— PAGE EXTRACT —
·····
Interest rate and cash flow risk
The Group has both interest bearing assets and interest bearing liabilities. Cash balances are the only interest bearing asset which earn interest at a variable rate. The Group has a policy of maintaining at least 50% of debt at fixed rate to ensure certainty of future interest cash flows. The Directors will revisit the appropriateness of this policy should the Group’s operations change in size or nature. Through a series of interest rate swaps, the Group has fixed the interest rates on its long-term debt.

 

Directors’ responsibilities for financial statements
The Directors are responsible for preparing the annual report and the financial statements in accordance with applicable Irish law and generally accepted accounting practice in Ireland including the accounting standards issued by the Accounting Standards Board and published by the Institute of Chartered Accountants in Ireland.

 

Irish company law requires the Directors to prepare financial statements for each financial year that give a true and fair view of the state of affairs of the Company and the Group and of the profit or loss of the Group for that period. In preparing the financial statements, the Directors are required to:

 

select suitable accounting policies and then apply them consistently;
make judgements and estimates that are reasonable and prudent;
prepare the financial statements on the going concern basis unless it is inappropriate to presume that the Group will continue in business.

 

The Directors confirm that they have complied with the above requirements in preparing the financial statements.
·····
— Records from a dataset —
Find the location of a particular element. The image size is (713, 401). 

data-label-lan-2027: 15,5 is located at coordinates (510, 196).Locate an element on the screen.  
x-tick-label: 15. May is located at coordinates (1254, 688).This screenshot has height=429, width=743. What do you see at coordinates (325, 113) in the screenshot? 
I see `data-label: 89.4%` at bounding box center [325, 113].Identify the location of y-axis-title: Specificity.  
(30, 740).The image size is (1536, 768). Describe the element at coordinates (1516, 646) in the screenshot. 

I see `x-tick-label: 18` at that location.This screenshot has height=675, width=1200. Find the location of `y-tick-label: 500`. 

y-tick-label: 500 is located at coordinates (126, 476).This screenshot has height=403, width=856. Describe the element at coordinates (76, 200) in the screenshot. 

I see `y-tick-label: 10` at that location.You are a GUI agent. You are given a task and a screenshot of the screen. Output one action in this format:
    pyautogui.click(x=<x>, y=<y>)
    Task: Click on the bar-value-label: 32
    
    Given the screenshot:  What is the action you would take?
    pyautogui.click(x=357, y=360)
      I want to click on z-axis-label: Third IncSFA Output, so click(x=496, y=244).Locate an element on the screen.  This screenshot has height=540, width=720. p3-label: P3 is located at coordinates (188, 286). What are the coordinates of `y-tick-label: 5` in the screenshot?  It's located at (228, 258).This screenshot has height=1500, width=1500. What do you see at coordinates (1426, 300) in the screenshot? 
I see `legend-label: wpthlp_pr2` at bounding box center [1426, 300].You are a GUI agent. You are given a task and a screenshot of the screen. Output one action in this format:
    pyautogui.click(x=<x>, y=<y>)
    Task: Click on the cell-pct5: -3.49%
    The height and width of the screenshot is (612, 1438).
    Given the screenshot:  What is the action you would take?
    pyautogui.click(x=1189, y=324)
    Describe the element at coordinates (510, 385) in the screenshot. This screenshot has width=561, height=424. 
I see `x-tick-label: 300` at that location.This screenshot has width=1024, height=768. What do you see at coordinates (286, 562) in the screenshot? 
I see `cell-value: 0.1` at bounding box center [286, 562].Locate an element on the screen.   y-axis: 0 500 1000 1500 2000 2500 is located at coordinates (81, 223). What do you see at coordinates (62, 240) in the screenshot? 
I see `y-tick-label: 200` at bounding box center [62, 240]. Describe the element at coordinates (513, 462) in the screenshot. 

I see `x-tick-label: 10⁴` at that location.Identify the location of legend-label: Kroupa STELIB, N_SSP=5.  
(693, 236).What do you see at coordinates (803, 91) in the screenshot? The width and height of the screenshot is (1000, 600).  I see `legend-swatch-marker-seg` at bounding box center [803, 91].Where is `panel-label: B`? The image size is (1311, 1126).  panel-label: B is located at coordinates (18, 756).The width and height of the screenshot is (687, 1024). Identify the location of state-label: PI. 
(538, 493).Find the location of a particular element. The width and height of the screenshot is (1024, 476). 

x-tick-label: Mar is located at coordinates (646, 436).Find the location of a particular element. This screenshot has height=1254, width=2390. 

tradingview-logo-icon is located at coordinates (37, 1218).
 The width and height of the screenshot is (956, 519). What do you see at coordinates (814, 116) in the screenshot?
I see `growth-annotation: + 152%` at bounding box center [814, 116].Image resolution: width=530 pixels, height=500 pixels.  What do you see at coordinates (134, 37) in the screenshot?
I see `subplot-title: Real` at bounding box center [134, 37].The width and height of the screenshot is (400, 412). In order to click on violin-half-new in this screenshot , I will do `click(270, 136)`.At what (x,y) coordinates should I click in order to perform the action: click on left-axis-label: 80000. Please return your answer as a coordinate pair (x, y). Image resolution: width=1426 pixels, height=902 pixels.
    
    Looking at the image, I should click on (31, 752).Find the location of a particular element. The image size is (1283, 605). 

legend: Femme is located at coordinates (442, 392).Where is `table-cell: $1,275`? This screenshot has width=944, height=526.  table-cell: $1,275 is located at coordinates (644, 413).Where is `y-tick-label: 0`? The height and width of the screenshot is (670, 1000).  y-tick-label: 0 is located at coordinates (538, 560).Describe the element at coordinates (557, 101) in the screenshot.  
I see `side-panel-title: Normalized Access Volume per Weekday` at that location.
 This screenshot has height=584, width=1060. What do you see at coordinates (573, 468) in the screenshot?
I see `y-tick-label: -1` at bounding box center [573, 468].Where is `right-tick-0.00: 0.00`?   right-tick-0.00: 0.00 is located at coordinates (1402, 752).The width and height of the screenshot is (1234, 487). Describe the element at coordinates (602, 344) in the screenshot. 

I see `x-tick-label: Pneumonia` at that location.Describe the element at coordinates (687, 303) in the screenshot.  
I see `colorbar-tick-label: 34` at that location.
·····
— WHAT YOU NEED TO DO —
1. Update the stretch of the annual report extract from "Interest rate and" through "its long-term debt.", replacing "interest rate swaps" with "rate hedging contracts".
2. Decide whether each statement agrees with the annual report extract, answering yes or no and quoting the words that settle it: (a) Cash balances are the only interest bearing asset that earns interest at a variable rate. (b) The Group keeps at least 75% of its debt at a fixed rate. (c) The Directors must prepare the financial statements on the going concern basis unless it is inappropriate to presume that the Group will continue in business.
3. Pick up the annual report extract after its final sentence and continue it.

— RESPONSES IN ORDER —
1.
Interest rate and cash flow risk
The Group has both interest bearing assets and interest bearing liabilities. Cash balances are the only interest bearing asset which earn interest at a variable rate. The Group has a policy of maintaining at least 50% of debt at fixed rate to ensure certainty of future interest cash flows. The Directors will revisit the appropriateness of this policy should the Group’s operations change in size or nature. Through a series of rate hedging contracts, the Group has fixed the interest rates on its long-term debt.

2.
(a) Yes: "Cash balances are the only interest bearing asset which earn interest at a variable rate."
(b) No: "maintaining at least 50% of debt at fixed rate"
(c) Yes: "prepare the financial statements on the going concern basis unless it is inappropriate to presume that the Group will continue in business."

3.
The Directors are responsible for keeping proper books of account, which disclose with reasonable accuracy at any time the financial position of the Group and Company and to enable them to ensure that the financial statements are prepared in accordance with accounting standards generally accepted in Ireland and Irish Statutes comprising the Companies Acts, 1963 to 2006 and the European Communities (Companies: Group Accounts Regulations 1992). They are also responsible for safeguarding the assets of the Company and the Group and hence for taking reasonable steps for the prevention and detection of fraud and other irregularities. The measures taken by Directors to secure compliance with the Company’s obligation to keep proper books of account are the use of appropriate systems and procedures and the employment of competent persons. The books of account are kept at the registered office of the Company.

 

The Directors are responsible for the maintenance and integrity of the corporate and financial information available on Bord na Móna’s website. Legislation in the Republic of Ireland governing the preparation and dissemination of financial statements may differ from legislation in other jurisdictions.

 

Internal Controls
The Directors have overall responsibility for the Group’s systems of internal control and for reviewing their effectiveness. Management is responsible for the identification and evaluation of significant risks together with design and operation of suitable internal control systems. These systems are designed to ensure that transactions are executed in accordance with management’s authorisation, that reasonable steps are taken to safeguard assets and to prevent fraud, and that proper financial records are maintained. These systems are designed to manage risk and can give reasonable, but not absolute, assurance against material misstatement or loss.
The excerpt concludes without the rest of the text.